» **Consigne**: Rédigez la suite du texte sur la laïcité et la loi de 1905, en commençant juste après sa dernière phrase.
*** Texte fourni ***
2010 s'achève... 2011 ne saurait tarder.
Avant une petite rétrospective, je tenais à faire un dernier billet politique
millésime 2010
sur les deux thèmes qui me tiennent à cœur pour notre
République : l'engagement en politique et la laïcité. L'engagement en
politique, le véritable, au service de l'autre, de tous les autres ; la
Laïcité, pas celle des anti-cléricaux et des amalgames, mais celle du respect
des croyances de chacun et de la neutralité de l'Etat pour tous.
En effet, le 9 décembre dernier se tenait le dîner de la République, rassemblement à l'initiative du Parti Radical pour fêter le 95ème anniversaire de la Loi sur la Laïcité.
A cette occasion Jean-Louis Borloo, Président du Parti Radical, a fait un discours dont je vous livre la teneur :
Il est rare de célébrer une loi. Plus rare encore de le faire avec des
hommes et des femmes que rien ne semble rapprocher. Rien, sinon
l'essentiel.
Ceux qui croient au Ciel et ceux qui n'y croient pas, ceux que les convictions
ont placés à des points opposés de l'échiquier politique, ceux qui s'engagent
dans les syndicats, les entreprises, les associations et tous les mouvements
qui font la vitalité de la société civile, militants politiques, militants des
droits humains, militants écologistes, intellectuels, chacun d'entre
vous : nous sommes là pour fêter une des plus grandes lois de notre
République, la loi du 9 décembre 1905, dite loi de Séparation de l'Église et de
l'État, tout sauf une loi de rupture, de rejet mutuel ou réciproque.
La loi de 1905 est, d'abord et avant tout, une loi de pacification, une
grande loi de réconciliation nationale et humaine. Une loi de réconciliation
entre deux France : réconciliation entre la France des villes, de
l'industrialisation massive et de l'exode rural, et la France des campagnes,
attachée à ses racines et à ses traditions ; réconciliation entre la
France de la transmission et la France de la progression sociale ; entre
une France ouverte sur l'extérieur et une France repliée, voire pétrifiée face
à la modernité. Une loi qui intervient à un moment où l'on sent bien que le
conflit est proche, la violence aux aguets, la guerre civile latente :
c'est en 1903 le rejet systématique de toutes les autorisations de
congrégations masculines ; en 1904, l'interdiction de l'enseignement aux
congrégations ; la rupture des relations diplomatiques entre la France et
le Vatican ; la volonté de certains responsables politiques de soumettre
l'Église directement au contrôle de l'État et les appels lancés par les ultras
à la désobéissance civile, à l'insoumission voire à l'insurrection contre la
République.
*** Données ***
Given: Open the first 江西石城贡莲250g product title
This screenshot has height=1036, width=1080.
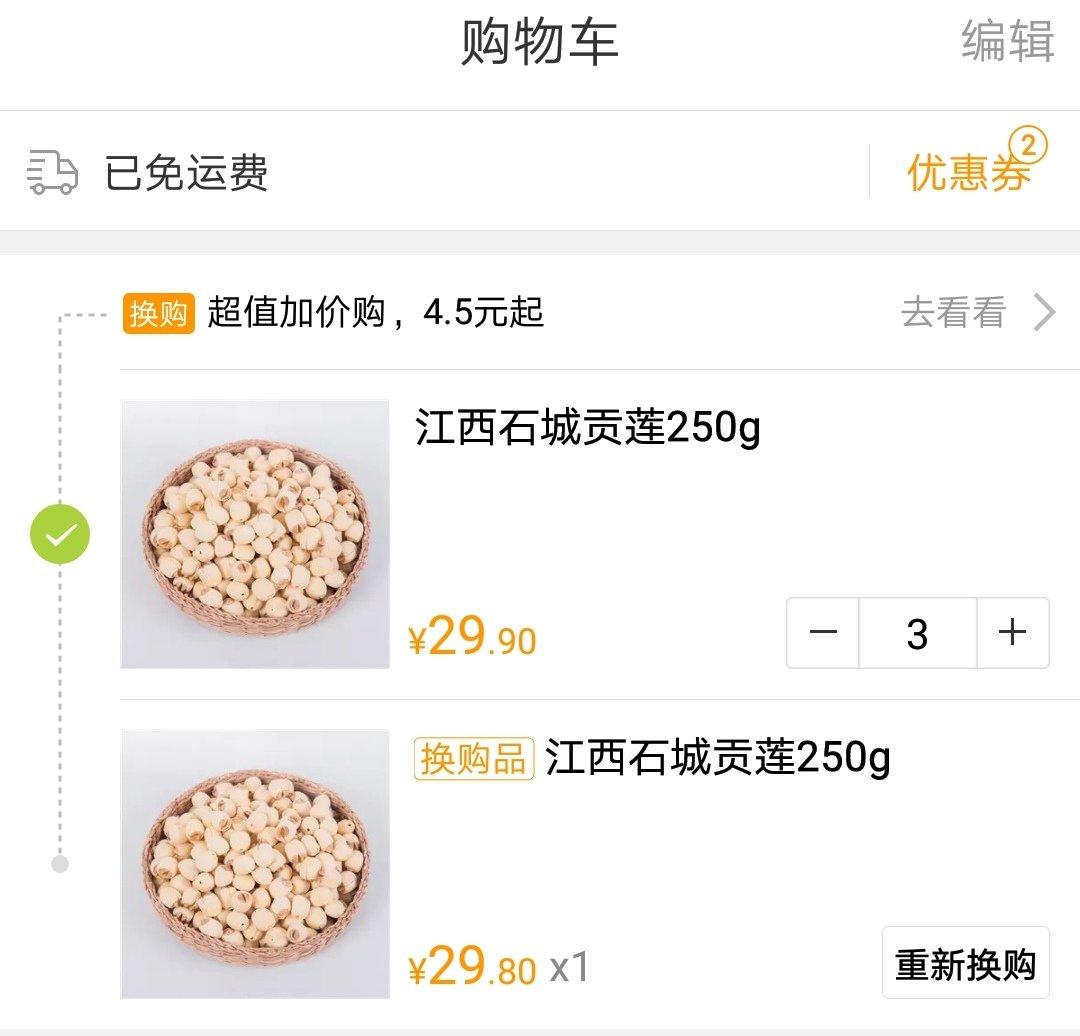Looking at the screenshot, I should tap(588, 429).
***
» **Résultat final**:
Une loi simple, concise, efficace, qui crée la plus belle et la plus grande des
exceptions françaises : la laïcité. Une laïcité qui ne juge pas, ne
condamne pas, ni ne rejette. Une laïcité qui est à la fois un poing serré et
une main tendue, une limite et une ouverture, une mise en garde et une
invitation. Une laïcité d'autant plus précautionneuse qu'elle est le fruit de
nos doutes, de nos déchirements, de nos renoncements et de nos aveuglements.
Une laïcité d'autant plus précieuse qu'elle est le fruit du génie des Lumières
et de la philosophie européenne et méditerranéenne. Une laïcité d'autant plus
orgueilleuse qu'elle a su devenir le supplément d'âme d'une nation,
profondément marquée par mille ans de catholicisme. Une laïcité d'autant plus
glorieuse qu'elle est, sans nul doute, le plus bel hommage rendu par la raison
humaine aux religions, en ce qu'elle place la liberté au cœur de la foi.
Mes chers amis,
Ce que nous célébrons aujourd'hui, ce n'est pas un raccommodage de façade,
aussi talentueux soit-il, mais un véritable traité de paix, qui est venu clore
quatorze siècles d'histoire, deux siècles de malentendus et vingt-cinq ans de
conflits larvés.
Par cette loi, la France est passée du statut de « soldat de Dieu » à
celui de « soldat de l'Humanité et de l'Idéal », disait Georges
Clemenceau. Aristide Briand, le rapporteur de la loi, eut cette formule :
« Je ne veux pas que cette loi soit braquée sur l'Église comme un
revolver. » Il modère les ardeurs anticléricales. Il noue le dialogue avec
les catholiques. Il parvient à faire voter aux uns comme aux autres un même
texte, fruit d'un compromis acceptable.
Oui, la politique, c'est la voie du dialogue, du dialoguo profondi, la voie du
consensus, la voie du compromis et la voie de la modération, qui n'est pas de
la faiblesse. C'est parce qu'Aristide Briand a choisi l'écoute, le dialogue, le
respect, l'action que la loi de 1905 n'a pas été la curiosité politique d'une
saison, mais qu'elle a traversé le temps pour venir jusqu'à nous.
Rien de grand ne peut se faire, rien qui dure ne peut se construire, qui ne
soit fondé sur l'écoute, le dialogue et l'action.
Cette loi incarne peut-être, à elle seule, la République, notre bien commun.
Cette loi mérite d'être fêtée. Mais elle nous invite aussi à faire le point sur
la laïcité aujourd'hui. Aujourd'hui, la laïcité n'est plus une laïcité de
combat. Plus personne ne songe sérieusement à restreindre la place des Églises
dans notre société. On en vient même à regretter qu'elles soient trop souvent
absentes des débats publics, tant elles pourraient y apporter un surcroît de
valeur et de sens.
La laïcité n'est plus une laïcité de combat. Mais il existe des combats que
nous devons livrer aujourd'hui pour la laïcité. Oui, elle est parfois
menacée.
Menacée par ces formes nouvelles que sont le communautarisme et l'intégrisme.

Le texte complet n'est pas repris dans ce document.